Good one Extopia!  At least I have one of the lassies typing this in for me!


----------



## Winnie (8 Dec 2005)

I work in accounting & have never noticed any sort of descrimination.  
I think that it is a fact of life that if you take time out to have babies etc that you will fall behind in the career ladder & that is up to each individual to decide if its worth it & also that the majority of women generally put career second once kids come along & that this contributes to more men being at the top of the ladder.  Men seem to be able to separate home life from work life a lot better than women.
I don't buy into the whole idea that there should be 50:50 balance in every working situation.  I think that the main thing is that people doing the same job get the same pay.


----------



## annR (8 Dec 2005)

I've experienced both - boy's clubs and frosty unfriendly women . . .I think it's more down to corporate culture than anything.  It doesn't excuse people though, everyone has a choice how to behave when it comes to something like that.


----------



## annR (8 Dec 2005)

>>Men seem to be able to separate home life from work life a lot better than women.<<

Probably because they have a wife/partner who is worrying about the kids/housework for them.  I know that's a prejudiced thing to say and I know couples this doesn't apply to, but I do think it's a factor.

I don't have kids and don't really know a thing about it, but I agree with giving more paternity leave and moving towards equalising things more at home, thus giving women a more equal chance in the workplace to move into higher positions.

If women give up on their careers because of babies, we will end up with even less women in positions of power and influence and that to me is not progress.


----------



## podgerodge (8 Dec 2005)

Winnie said:
			
		

> I work in accounting & have never noticed any sort of descrimination.
> I think that it is a fact of life that if you take time out to have babies etc that you will fall behind in the career ladder & that is up to each individual to decide if its worth it & also that the majority of women generally put career second once kids come along & that this contributes to more men being at the top of the ladder.  Men seem to be able to separate home life from work life a lot better than women.
> I don't buy into the whole idea that there should be 50:50 balance in every working situation.  I think that the main thing is that people doing the same job get the same pay.



Well said, discrimination only applies when people doing the same job don't get the same pay and I think that has largely disappeared.



			
				annR said:
			
		

> If women give up on their careers because of babies, we will end up with even less women in positions of power and influence.



They had a choice whether to have babies or not.  Women that don't have babies are rising up the corporate ladder as quickly as men in my experience.  There is no conspiracy.  You can't have babies and a high powered career unless you work and the man stays at home.  If that happens fine, the man will lose out on his career.  So there is no discrimination.  Just reality.

By the way, why is it that equal representation always has to be at the top of the ladder, I never hear a complaint that it's nearly always men cleaning the streets etc.


----------



## Humpback (8 Dec 2005)

podgerodge said:
			
		

> discrimination only applies when people doing the same job don't get the same pay



Strictly speaking, this isn't correct. 

There are more facets to how discrimination can expose itself in the workplace, and pay is just one of them. 

It may be that it's the most common one, but I don't know.


----------



## podgerodge (8 Dec 2005)

Of course there are other forms of discrimination.  I was only referring to the types surrounding equal work equal pay.


----------



## RainyDay (8 Dec 2005)

podgerodge said:
			
		

> I agree with Sherman, that has to be the biggest load of horse manure I've heard in a long time.  (No offence intended!)


No offence taken.

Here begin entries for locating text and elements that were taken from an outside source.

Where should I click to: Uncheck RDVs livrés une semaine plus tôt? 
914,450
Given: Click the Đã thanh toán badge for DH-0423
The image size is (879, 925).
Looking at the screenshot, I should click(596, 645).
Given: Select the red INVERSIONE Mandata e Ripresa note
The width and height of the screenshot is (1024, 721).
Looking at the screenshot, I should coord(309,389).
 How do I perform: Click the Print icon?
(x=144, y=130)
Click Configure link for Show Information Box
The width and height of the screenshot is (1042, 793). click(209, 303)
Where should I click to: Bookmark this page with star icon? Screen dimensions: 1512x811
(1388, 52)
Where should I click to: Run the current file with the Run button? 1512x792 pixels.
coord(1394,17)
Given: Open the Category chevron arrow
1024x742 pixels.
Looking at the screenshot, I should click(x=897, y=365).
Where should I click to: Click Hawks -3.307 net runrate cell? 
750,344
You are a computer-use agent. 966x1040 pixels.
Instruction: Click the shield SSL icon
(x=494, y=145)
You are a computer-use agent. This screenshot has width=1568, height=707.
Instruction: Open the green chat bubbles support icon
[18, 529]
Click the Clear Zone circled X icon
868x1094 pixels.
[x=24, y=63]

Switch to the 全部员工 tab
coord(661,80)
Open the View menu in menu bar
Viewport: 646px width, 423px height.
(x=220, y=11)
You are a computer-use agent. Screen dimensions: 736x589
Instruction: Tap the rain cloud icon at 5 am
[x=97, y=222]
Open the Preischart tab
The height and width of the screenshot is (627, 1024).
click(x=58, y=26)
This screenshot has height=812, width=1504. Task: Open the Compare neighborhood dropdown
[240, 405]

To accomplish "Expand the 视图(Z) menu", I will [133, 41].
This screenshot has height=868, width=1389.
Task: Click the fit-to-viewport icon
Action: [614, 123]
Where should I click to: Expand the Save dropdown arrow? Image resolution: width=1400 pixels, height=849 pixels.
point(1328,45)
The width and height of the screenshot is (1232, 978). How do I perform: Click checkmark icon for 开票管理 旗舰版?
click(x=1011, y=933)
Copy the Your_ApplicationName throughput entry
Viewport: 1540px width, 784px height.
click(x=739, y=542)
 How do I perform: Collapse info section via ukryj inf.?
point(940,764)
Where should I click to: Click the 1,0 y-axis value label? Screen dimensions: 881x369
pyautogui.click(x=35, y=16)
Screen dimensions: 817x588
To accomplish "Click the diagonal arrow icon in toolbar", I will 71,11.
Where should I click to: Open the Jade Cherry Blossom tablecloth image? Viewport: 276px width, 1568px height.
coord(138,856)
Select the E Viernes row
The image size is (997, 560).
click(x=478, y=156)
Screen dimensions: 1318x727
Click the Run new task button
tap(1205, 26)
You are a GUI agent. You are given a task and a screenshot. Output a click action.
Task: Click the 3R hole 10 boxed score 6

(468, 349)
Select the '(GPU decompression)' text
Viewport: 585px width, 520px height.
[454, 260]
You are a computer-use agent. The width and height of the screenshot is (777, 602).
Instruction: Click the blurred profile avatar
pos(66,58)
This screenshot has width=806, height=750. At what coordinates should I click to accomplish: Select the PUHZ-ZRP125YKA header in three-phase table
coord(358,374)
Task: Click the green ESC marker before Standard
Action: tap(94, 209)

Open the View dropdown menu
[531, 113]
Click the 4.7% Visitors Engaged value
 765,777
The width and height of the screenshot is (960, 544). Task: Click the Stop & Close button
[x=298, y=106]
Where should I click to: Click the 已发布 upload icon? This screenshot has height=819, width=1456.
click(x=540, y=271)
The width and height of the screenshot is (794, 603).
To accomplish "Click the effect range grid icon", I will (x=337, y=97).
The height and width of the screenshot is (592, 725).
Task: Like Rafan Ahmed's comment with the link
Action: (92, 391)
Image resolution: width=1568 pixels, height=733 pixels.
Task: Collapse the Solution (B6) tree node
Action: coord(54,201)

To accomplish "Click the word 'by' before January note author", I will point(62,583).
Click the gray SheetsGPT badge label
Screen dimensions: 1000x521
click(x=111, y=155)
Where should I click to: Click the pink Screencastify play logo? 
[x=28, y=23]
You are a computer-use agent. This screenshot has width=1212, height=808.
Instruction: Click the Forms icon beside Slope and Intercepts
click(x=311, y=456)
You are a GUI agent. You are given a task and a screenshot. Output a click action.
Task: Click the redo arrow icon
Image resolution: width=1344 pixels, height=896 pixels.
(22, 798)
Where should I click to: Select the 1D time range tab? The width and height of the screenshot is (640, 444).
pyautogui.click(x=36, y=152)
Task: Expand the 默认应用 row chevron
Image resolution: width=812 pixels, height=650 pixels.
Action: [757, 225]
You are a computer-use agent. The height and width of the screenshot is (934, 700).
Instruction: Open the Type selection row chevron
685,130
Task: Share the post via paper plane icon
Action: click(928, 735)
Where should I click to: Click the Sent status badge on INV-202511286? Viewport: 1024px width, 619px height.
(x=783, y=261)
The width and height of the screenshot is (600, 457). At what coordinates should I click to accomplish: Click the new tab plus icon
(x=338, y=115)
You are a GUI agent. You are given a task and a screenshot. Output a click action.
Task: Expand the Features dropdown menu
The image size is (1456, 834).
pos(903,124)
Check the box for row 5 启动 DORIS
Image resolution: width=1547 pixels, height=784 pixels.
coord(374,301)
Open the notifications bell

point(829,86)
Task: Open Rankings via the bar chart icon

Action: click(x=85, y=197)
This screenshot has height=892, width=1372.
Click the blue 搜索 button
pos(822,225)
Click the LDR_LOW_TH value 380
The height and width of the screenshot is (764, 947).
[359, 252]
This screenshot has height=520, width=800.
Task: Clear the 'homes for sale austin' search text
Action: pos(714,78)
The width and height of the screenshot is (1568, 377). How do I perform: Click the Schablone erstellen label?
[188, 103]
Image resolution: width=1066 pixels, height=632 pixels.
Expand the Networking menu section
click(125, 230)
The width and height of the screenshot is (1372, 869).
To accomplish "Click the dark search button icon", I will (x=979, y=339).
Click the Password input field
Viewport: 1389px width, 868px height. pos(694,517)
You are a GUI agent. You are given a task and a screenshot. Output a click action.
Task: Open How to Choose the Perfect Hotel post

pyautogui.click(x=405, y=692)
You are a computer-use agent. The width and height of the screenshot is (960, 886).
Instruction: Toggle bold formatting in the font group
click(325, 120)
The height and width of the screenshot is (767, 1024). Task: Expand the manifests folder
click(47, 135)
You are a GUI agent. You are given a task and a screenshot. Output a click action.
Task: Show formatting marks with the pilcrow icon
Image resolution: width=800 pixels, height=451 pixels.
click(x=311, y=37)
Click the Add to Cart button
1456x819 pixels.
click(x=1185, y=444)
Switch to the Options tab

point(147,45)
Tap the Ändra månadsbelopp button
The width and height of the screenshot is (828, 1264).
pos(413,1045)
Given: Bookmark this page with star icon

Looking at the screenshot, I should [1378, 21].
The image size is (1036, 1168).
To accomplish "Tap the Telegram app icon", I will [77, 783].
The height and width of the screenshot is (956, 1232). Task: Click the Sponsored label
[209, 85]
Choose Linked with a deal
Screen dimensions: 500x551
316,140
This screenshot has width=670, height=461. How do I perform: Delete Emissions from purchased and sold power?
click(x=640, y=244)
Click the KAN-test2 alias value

Diversity is important. I'm not claiming some simplistic mantra that parents are always better/smarter than non-parents. I'm stating that a team consisting solely of go-getting 30-somethings with no family ties is not a great idea, as once the team start hitting 35 & the kiddies start arriving, the team will implode.


----------



## CoffeeBrew (9 Dec 2005)

Sistas are doin' it for themselves :
(Can't get that song out of my head now)

http://www.telegraph.co.uk/news/main.jhtml?xml=/news/2005/12/06/wbank06.xml&sSheet=/news/2005/12/06/ixworld.html


----------



## DrMoriarty (9 Dec 2005)

They'll have their own bloody golf clubs, next...


----------



## daveirl (11 Dec 2005)

Not quite on the same topic but interesting all the same - http://www.slate.com/id/2131645/fr/rss/


----------



## joe sod (11 Dec 2005)

it seems that the novelty of male/female workplaces has worn off. Maybe we have reached the high water mark in this. It seems women complain about difficulty in breaking into mens clubs such as golf and football etc. Now we are hearing that women form their own clubs in other areas which men find difficulty in working with. I think in the future men and women will retreat back to male and female dominated jobs. I think the high water mark in this was probably reached with the high tech boom in the nineties and clinton in the white house. They seem totally unrelated topics but the high tech industry was probably the most "progressive" in pushing male/female workplaces.


----------



## extopia (12 Dec 2005)

Ehhh.... right.


----------



## annR (12 Dec 2005)

>>They had a choice whether to have babies or not.<<

Yes but we want women to have babies don't we so that the Irish race will continue to exist.  If having babies means going back to pre 1950s and staying at home, or working in a low paid job, I don't think women will bother.  You talk about reality - the reality is that many women don't see why they can't have a few kids and a decent career without having a nervous breakdown.  And they could if things were set up that way.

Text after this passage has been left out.